> _To do_: The required lines are those that contain "icon"; pull them out of the data and copy them.

> _Data records_:
───

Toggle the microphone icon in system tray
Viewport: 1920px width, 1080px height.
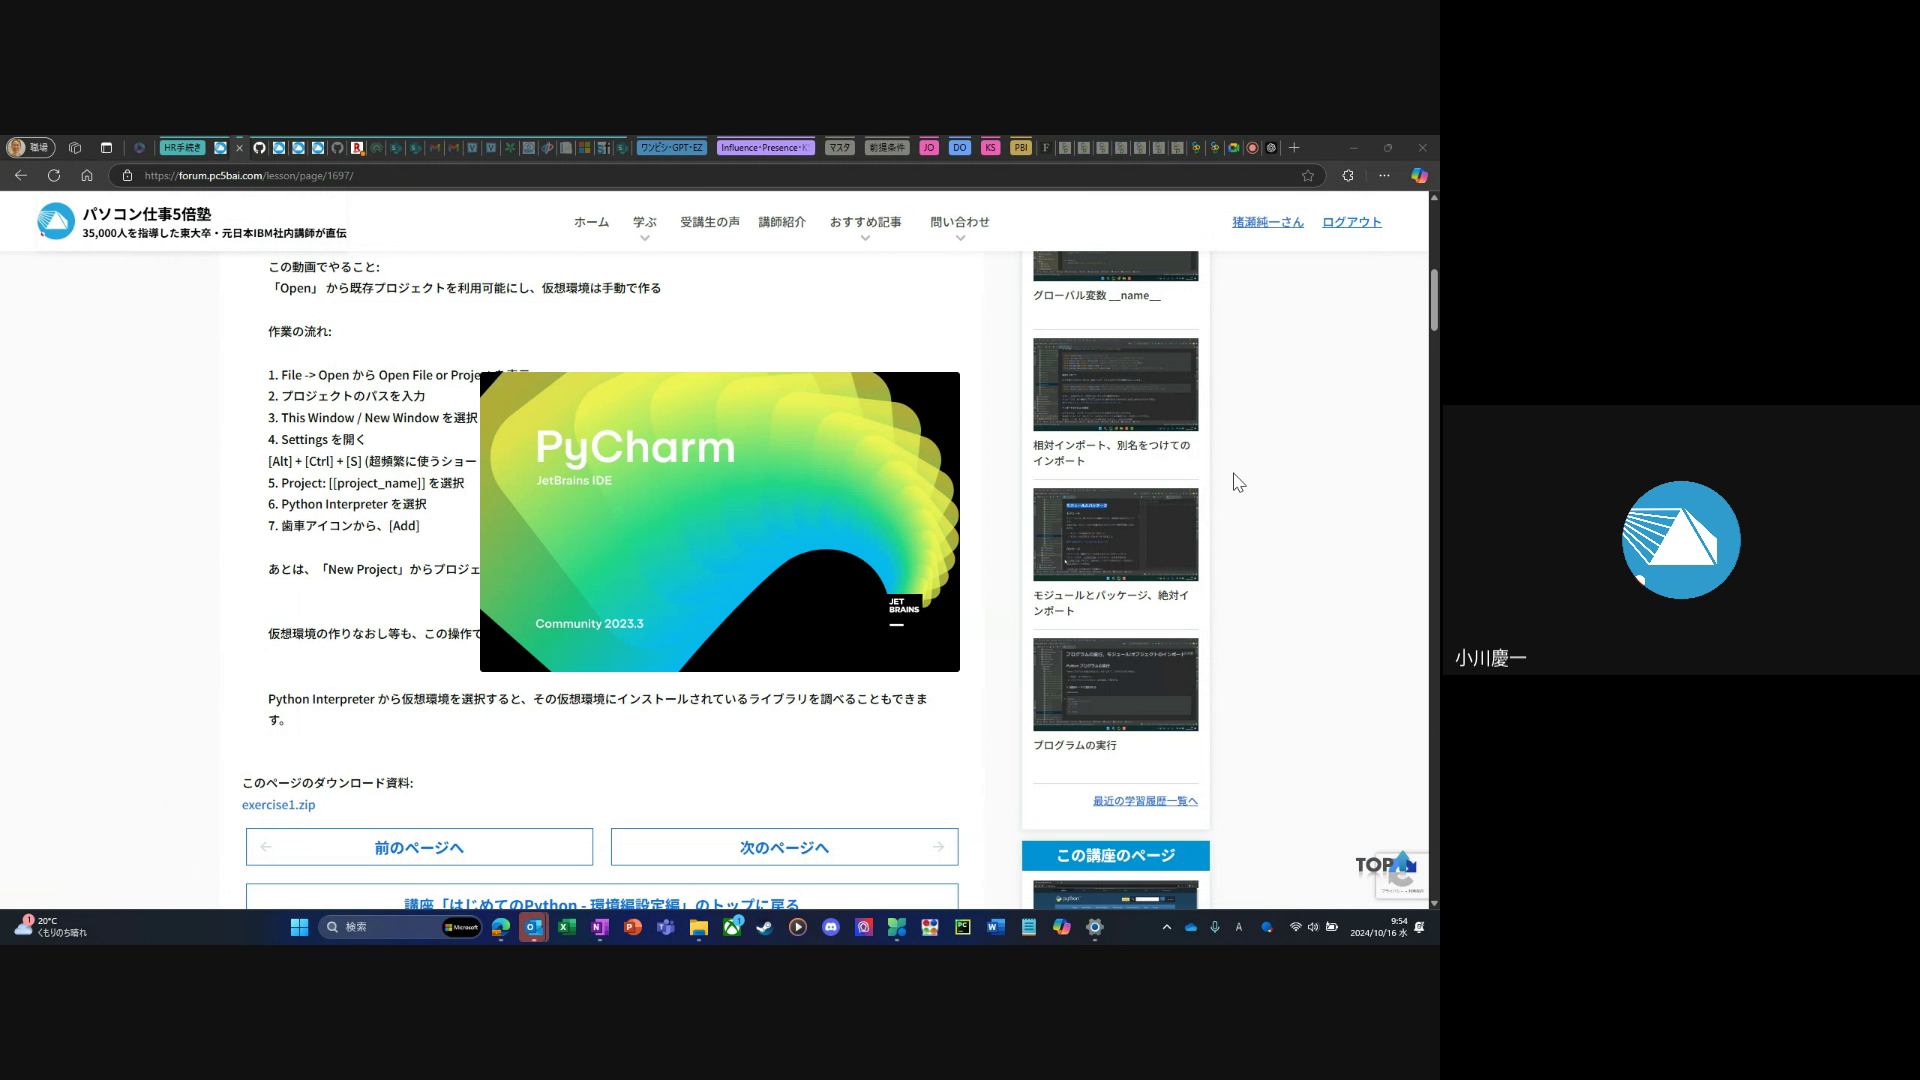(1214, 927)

───

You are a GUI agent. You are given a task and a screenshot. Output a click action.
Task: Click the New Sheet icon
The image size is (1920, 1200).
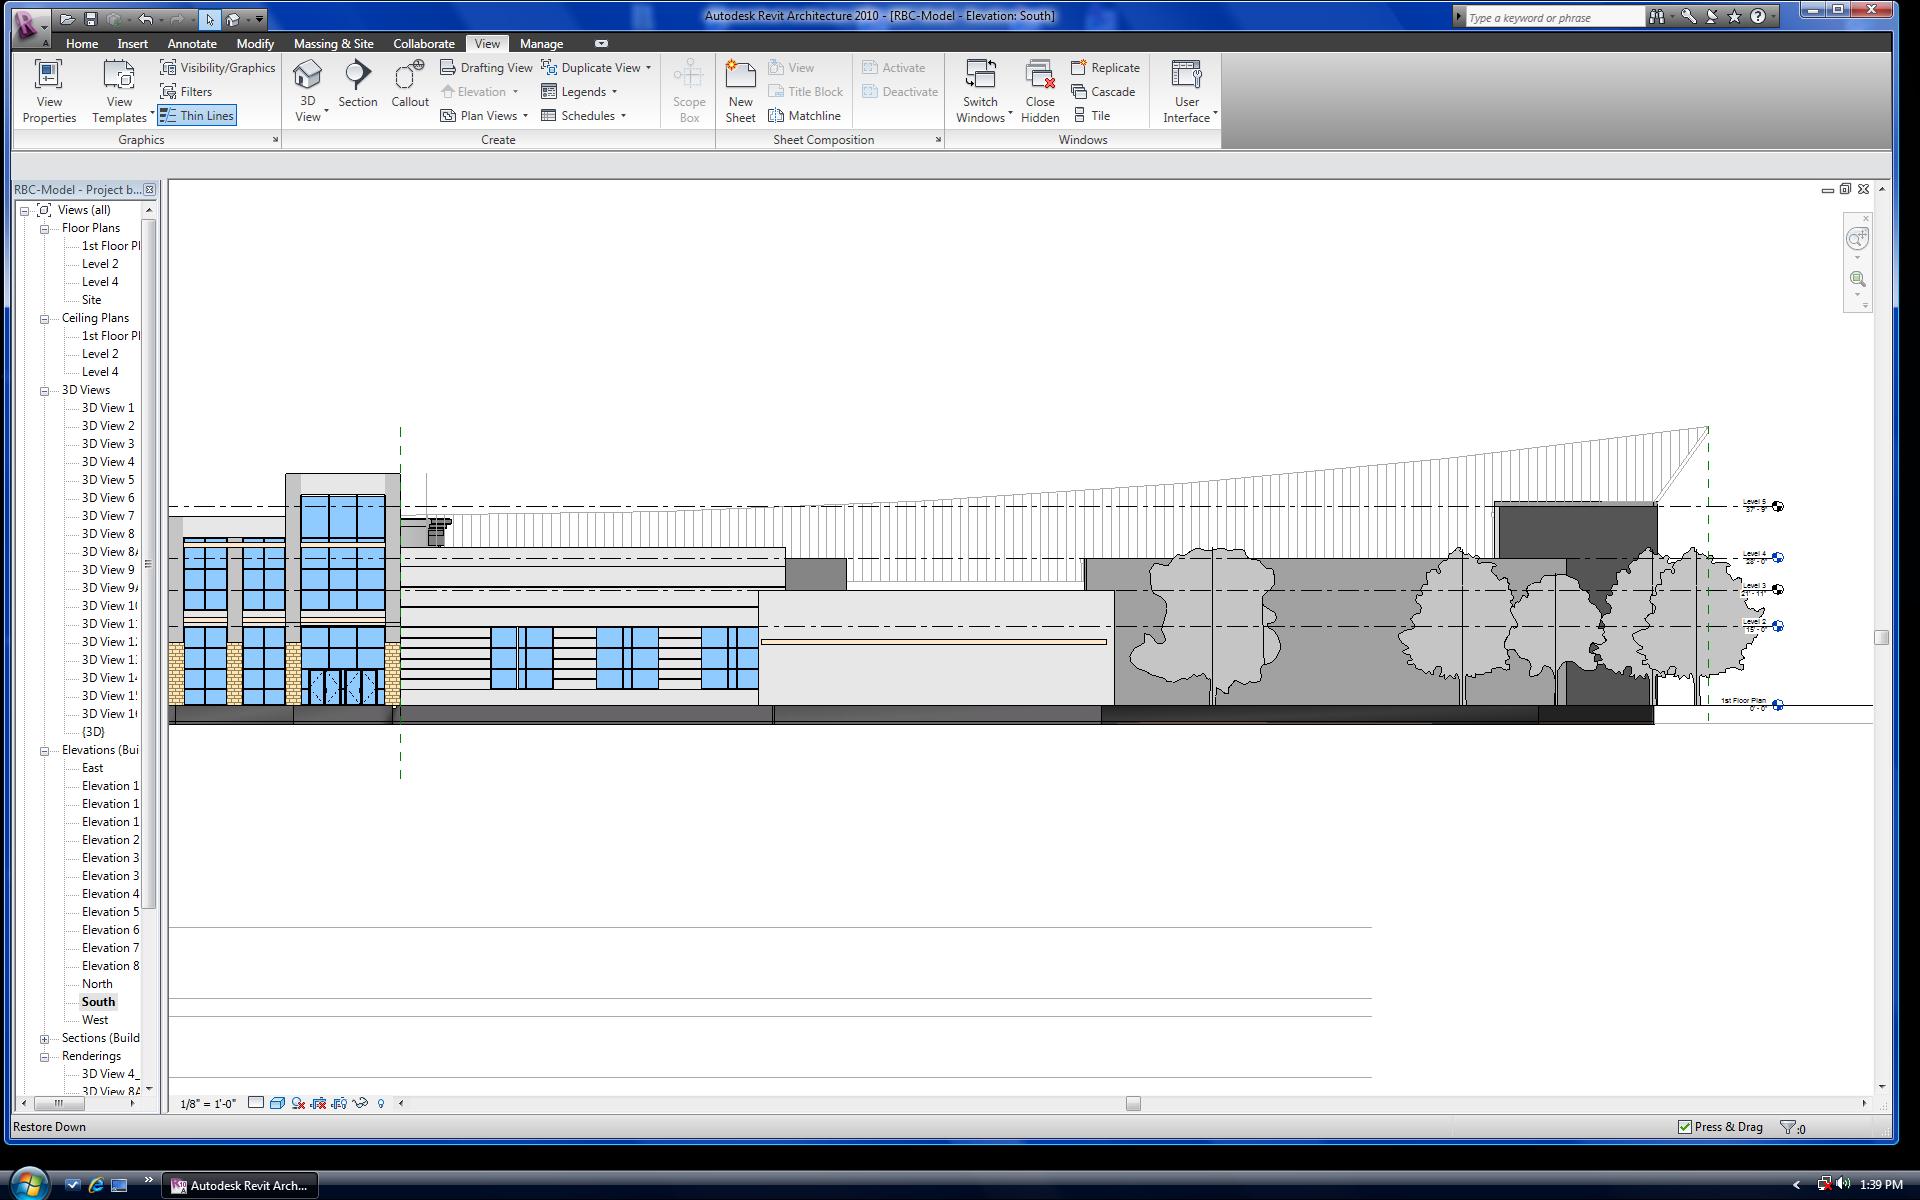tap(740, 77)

───

> _Completed task_:
Toggle the microphone icon in system tray
Task: Click the New Sheet icon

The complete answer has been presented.